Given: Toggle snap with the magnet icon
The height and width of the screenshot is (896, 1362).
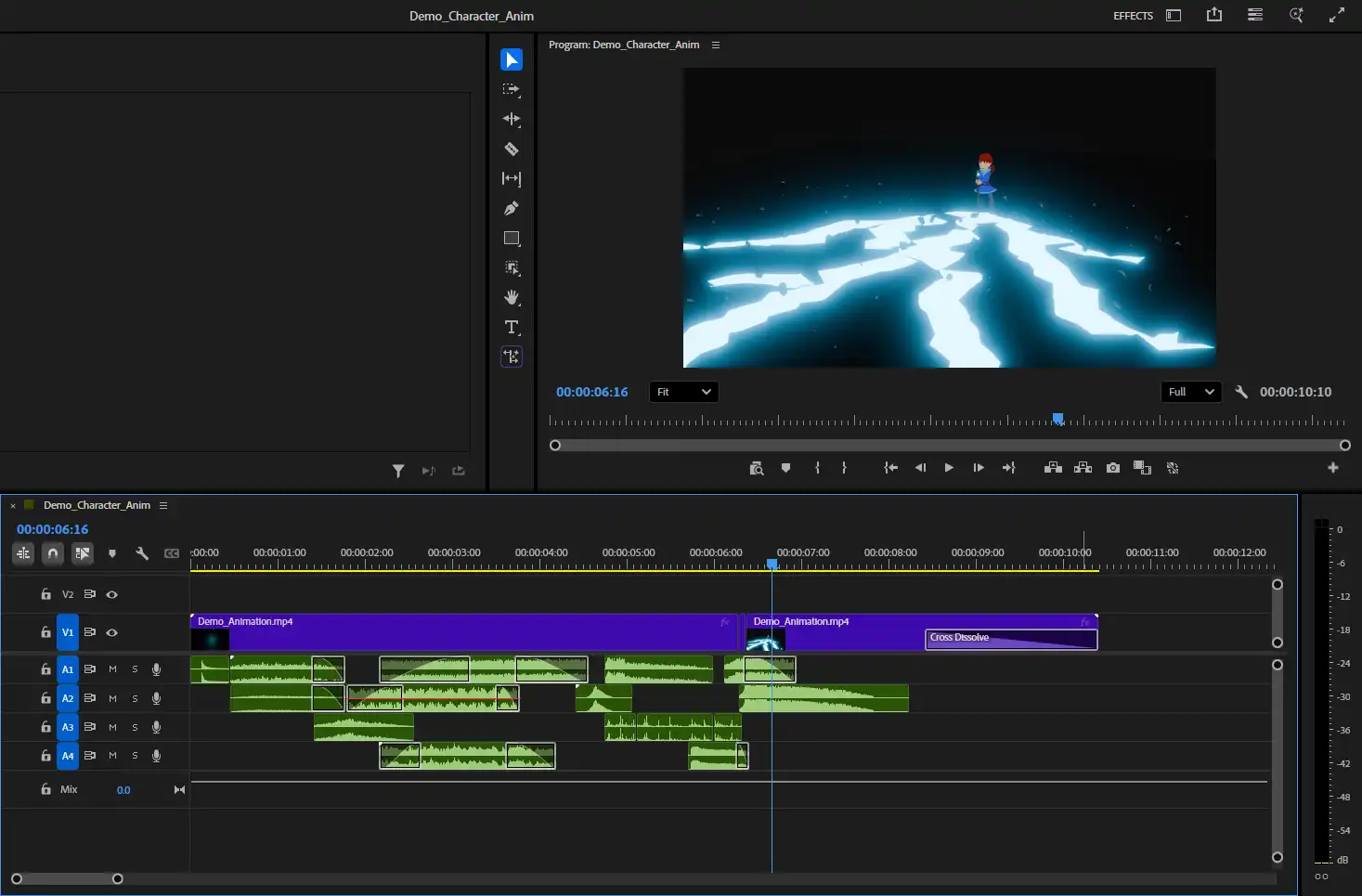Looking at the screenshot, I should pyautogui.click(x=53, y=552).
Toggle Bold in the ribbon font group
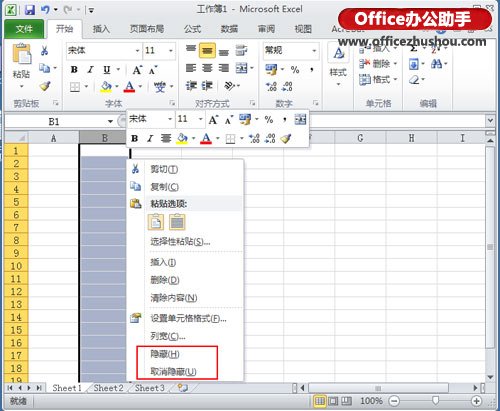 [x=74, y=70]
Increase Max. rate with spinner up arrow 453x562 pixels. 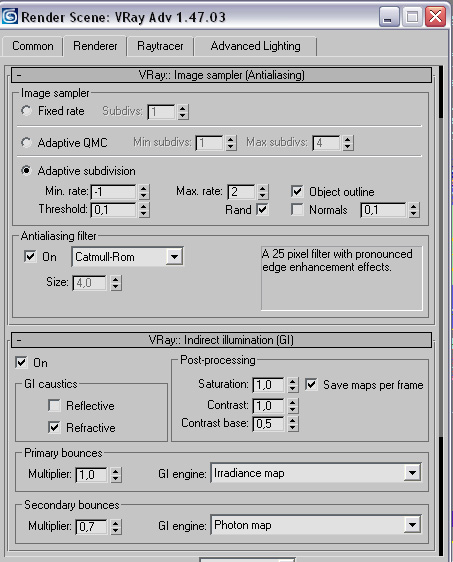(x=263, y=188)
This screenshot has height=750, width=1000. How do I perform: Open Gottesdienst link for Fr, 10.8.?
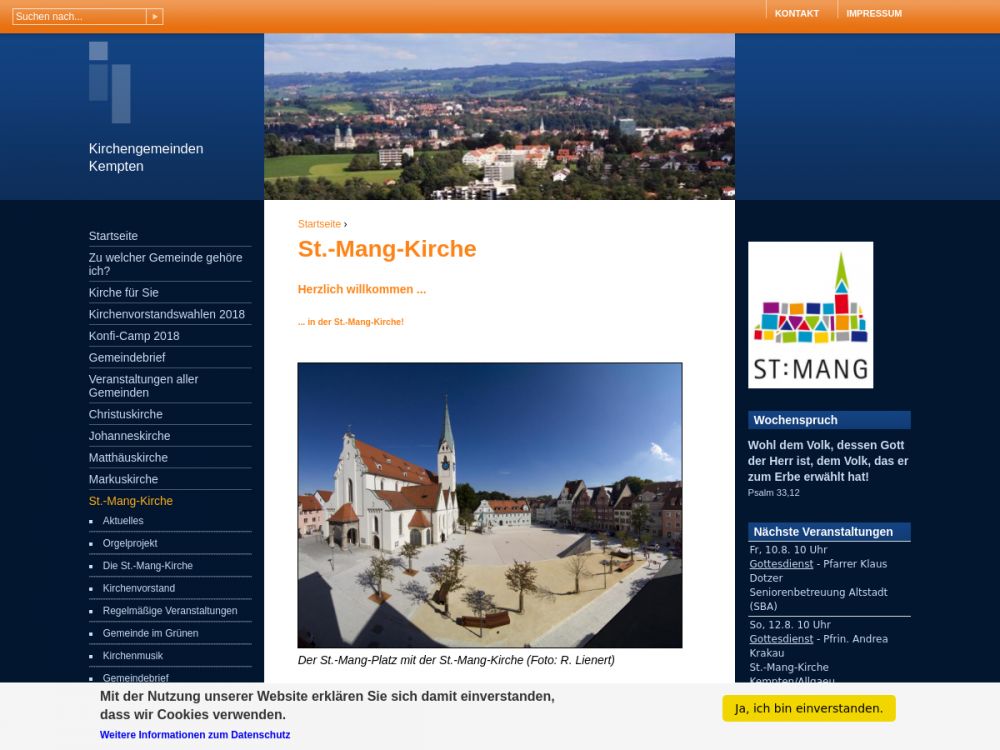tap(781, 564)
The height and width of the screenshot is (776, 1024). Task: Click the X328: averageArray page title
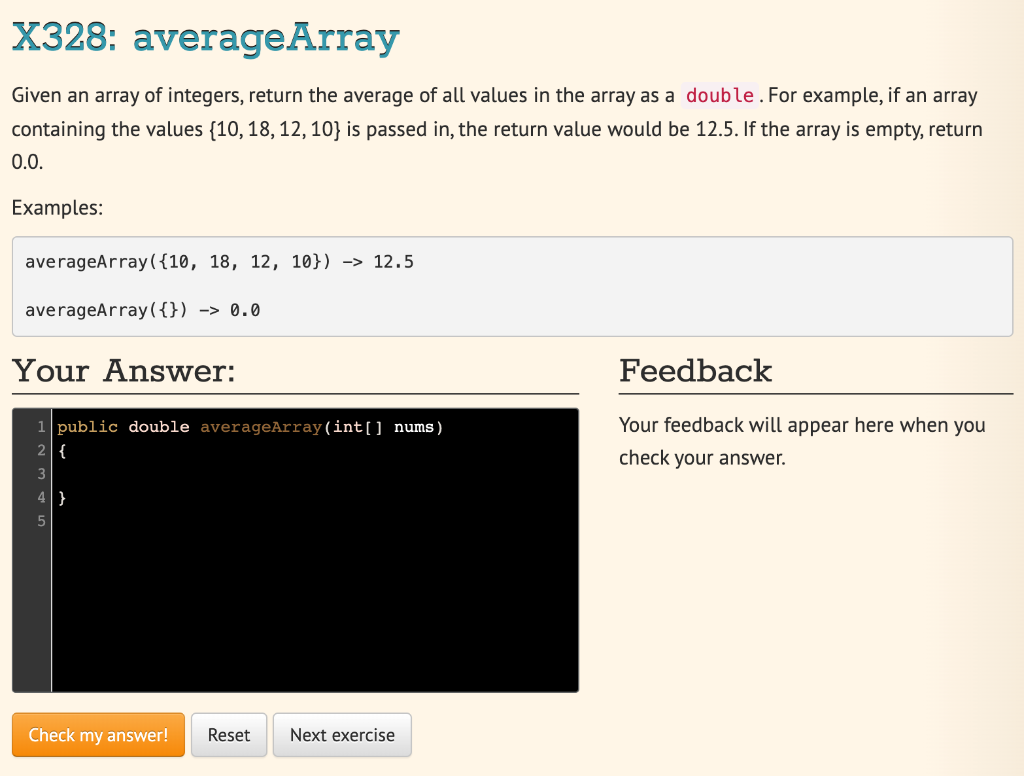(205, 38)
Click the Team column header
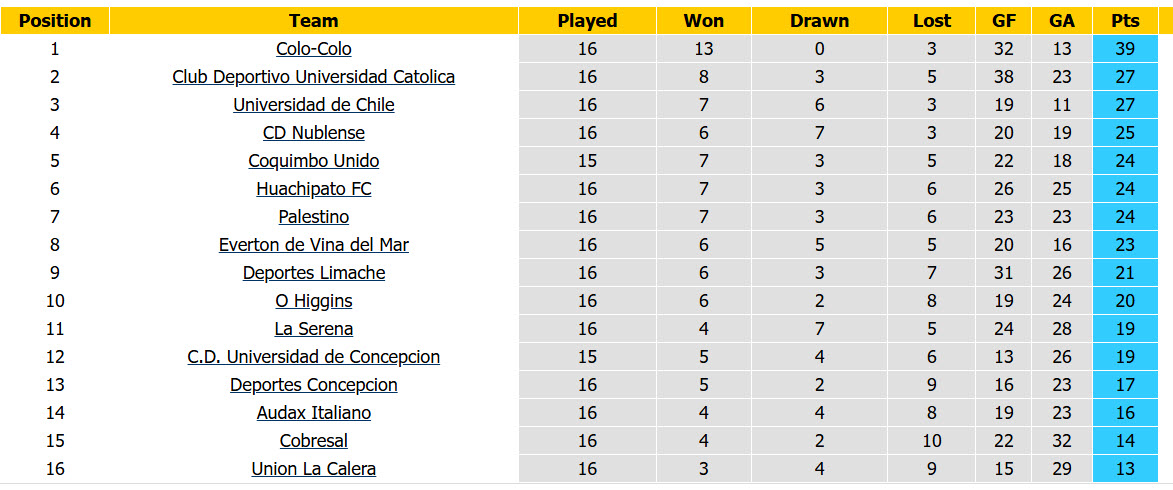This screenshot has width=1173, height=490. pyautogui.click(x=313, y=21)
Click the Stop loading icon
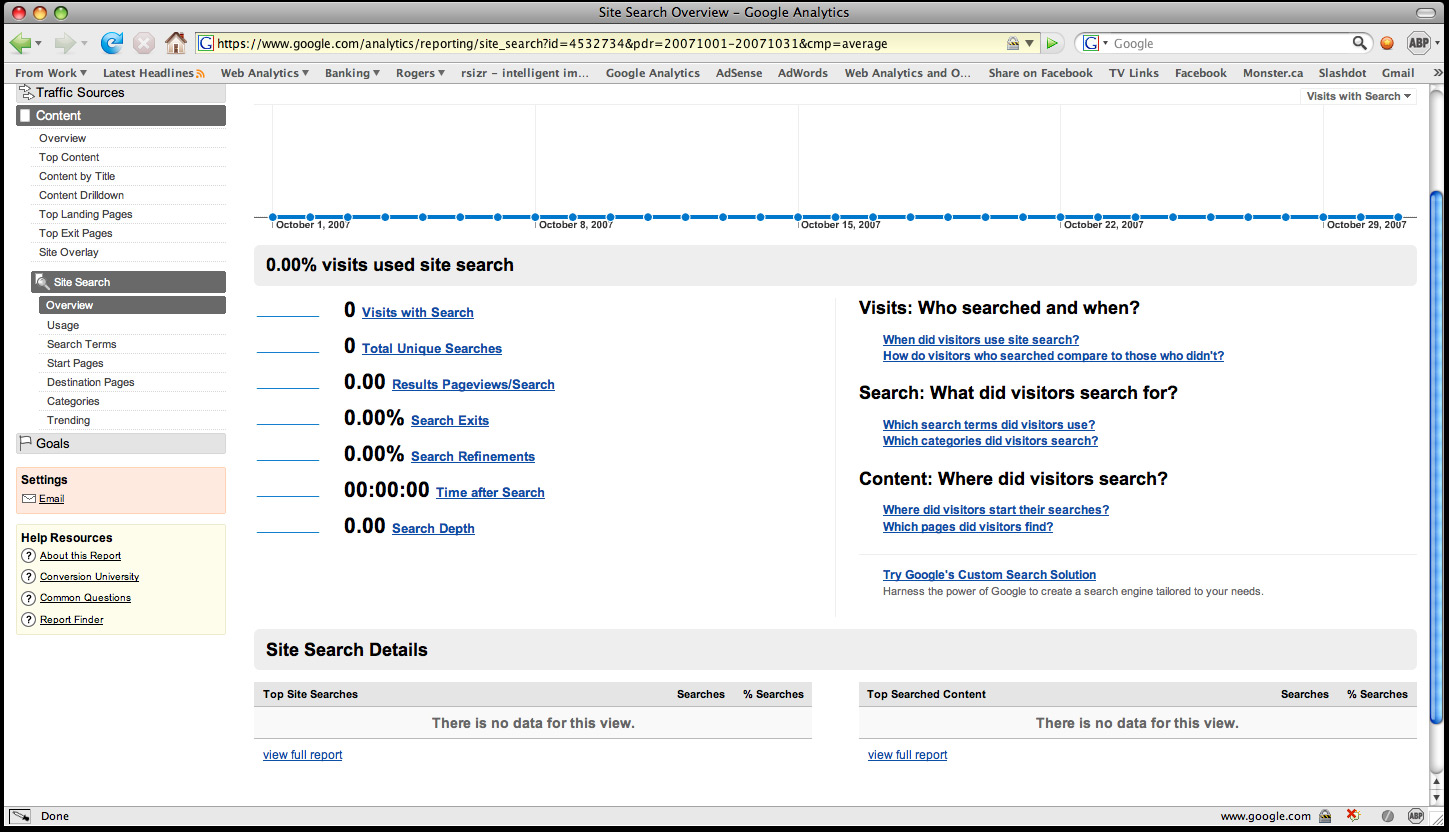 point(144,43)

+ + + +

* INSTRUCTIONS TO FOLLOW: From the line containing "The height and width of the screenshot is (776, 1024)." through the last line of the listing, inclusive, transcribe every line exactly and nothing else; the pictures stay out.

* OUTPUT BELOW:
The height and width of the screenshot is (776, 1024). Task: Click the X328: averageArray page title
(205, 38)
Click the Team column header
This screenshot has width=1173, height=490. pyautogui.click(x=313, y=21)
Click the Stop loading icon
 point(144,43)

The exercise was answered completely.